# Mountainbike Downhill, Freeride, Dirt > Training: Fahrtechnik, Kraft, Ausdauer, Ernährung >  Suche Tipps um besser in der Kurve zu liegen

## Nymatic

Tja, wie schon erwähnt suche ich ein paar Tipps um mich besser in die Kurve zu lehnen.
Ich weis bei mir geht noch mehr, nur hab ich das Problem, wenn ich mich weiter hineinlehnen will, hab ich immer Angst das mein Vorderrad wegrutscht oder das ich mich hinlege. Ich bekomme da immer so ein ungutes Gefühl. Hat jemand Tipps wie man sowas trainieren kann? Oder hilft da einfach nur üben üben üben...
Zudem hab ich vorne einen etwas breiteren Reifen als hinten, da müsste mir doch theoretisch der hinterreifen eher wegrutschen, oder? :Confused: 
Bin für alle Tipps und Ratschläge offen :Wink:

----------


## klamsi

Ellenbogen raus und drauf achten dass die Balance/Gewichtsverteilung am Bike stimmt...und dann üben, üben, üben...
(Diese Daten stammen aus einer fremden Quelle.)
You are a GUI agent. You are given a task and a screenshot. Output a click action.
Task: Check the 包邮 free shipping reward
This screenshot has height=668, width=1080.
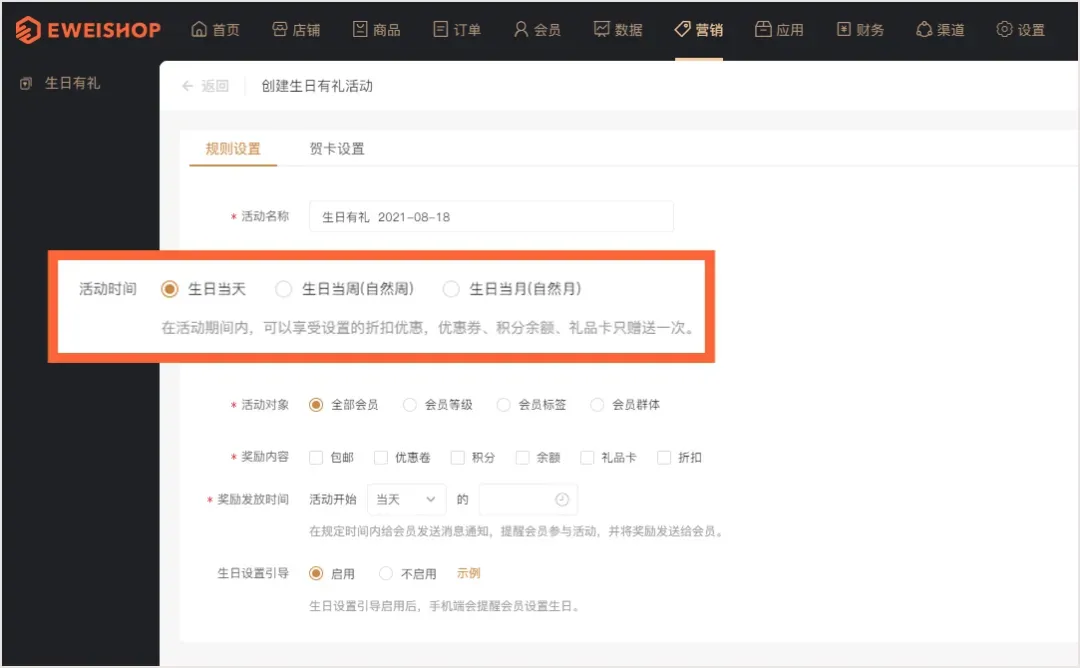click(x=316, y=457)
Suchst dir einfach passende Anlieger, offene Kurven usw. und geht dahin...  :Smile: 

Edit: Gute Reifen schaden natürlich auch nie.  :Wink:

----------


## Nymatic

Hmmm... die Tipps klingen vielversprechend.
Da werd ich mich wohl auf mein Bike schwingen müssen und dann heißt es Übung macht den Meister^^

Weitere Tipps wären noch hilfreich...

----------


## cryion

selbes problem hab ich auch. bin ein bissl feig bei den kurven. oft schaut man dann auch nicht in die kurve sondern dahin wo man landen würde wenn was schief geht. das hilft dann auch nicht.
viel üben würd ich sagen. und wahrscheinlich machts auch sinn das ein oder andere mal ne spur zu weit zu gehen (in einer kurve wo die konsequenzen nicht dramatisch sind) damit ma mehr gefühl für die sache entwickelt.
und richtige kurventechnik is natürlich wichtig. gibts ein paar gute videos dazu. z.B.: www.pinkbike.com/video/181079/

----------


## grisch

hüfte raus - sprich: arsch bei einer linkskurve nach rechts, nicht steif und statisch übern bike bleiben mit dem körper, somit legt sich das rad meistens von alleine in schräglage. dabei nach möglichkeit noch rechten ellbogen abwinkeln, dabei beachten, dass der linke arm dann eher steif bzw. gerade bleibt. wichtig: rechtes pedal unten!
diese "technik" hab ich mir vor einiger zeit auch mal richtig eintrainiert bzw. eingetrichtet, irgendwann wirds dann automatismus.
sowas hilft halt ganz gut beim trailheizen bzw. "offenen" wiesenkurven (like semmering 24h wiesenabschnitt). sobald man a "wandl" bzw. anlieger hat, wirds mit dem hineindrücken bzw. hineinlegen eh leichter.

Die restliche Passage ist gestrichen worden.